Paper [5] presented a simple, yet effective approach to detecting (MITM) attacks in communication networks serving cooperative self driving attacks. Currently, existing protocols for Vehicle to Vehicle (V2V) communication consider extensive use of encryption as a way to protecting confidentiality and integrity of V2V networks. Anyway, they cannot address the case of malicious vehicles deliberately disseminating false information, which in the case of a platoon may lead to a crash. Our result does use vehicle sensors and a mathematical model of the platooning control algorithm, as well as the vehicle dynamics, to allow detection of crafted communication.
Paper [6], as mentioned, is the first available result on privacy-enabled fault diagnosis, and has a high potential to make distributed fault diagnosis possible between possibly adversary parties, that is entities that do not trust each other.

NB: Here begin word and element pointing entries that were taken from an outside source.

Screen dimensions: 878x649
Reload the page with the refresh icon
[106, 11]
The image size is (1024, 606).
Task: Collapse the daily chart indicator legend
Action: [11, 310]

Current results have been proven in theory and in simulation, and limitedly in a laboratory environment using small scale RC autonomous cars. Anyway, talks are being made with key industrial players in the field of Cooperative Intelligent Transportation Systems (C-ITS), in order to implement and test such algorithms on real autonomous cars or intelligent road infrastructures. This has a huge potential, as several projects on C-ITS are under way in Europe, and roll-out to the general public of C-ITS services is foreseen in the next future. Furthermore, if such tests are successful this could lead to regulatory bodies mandating the introduction of such security features in all future C-ITS applications and systems. This could have a direct influence on the security of critical European infrastructures int he next decades, which could serve millions of citizens.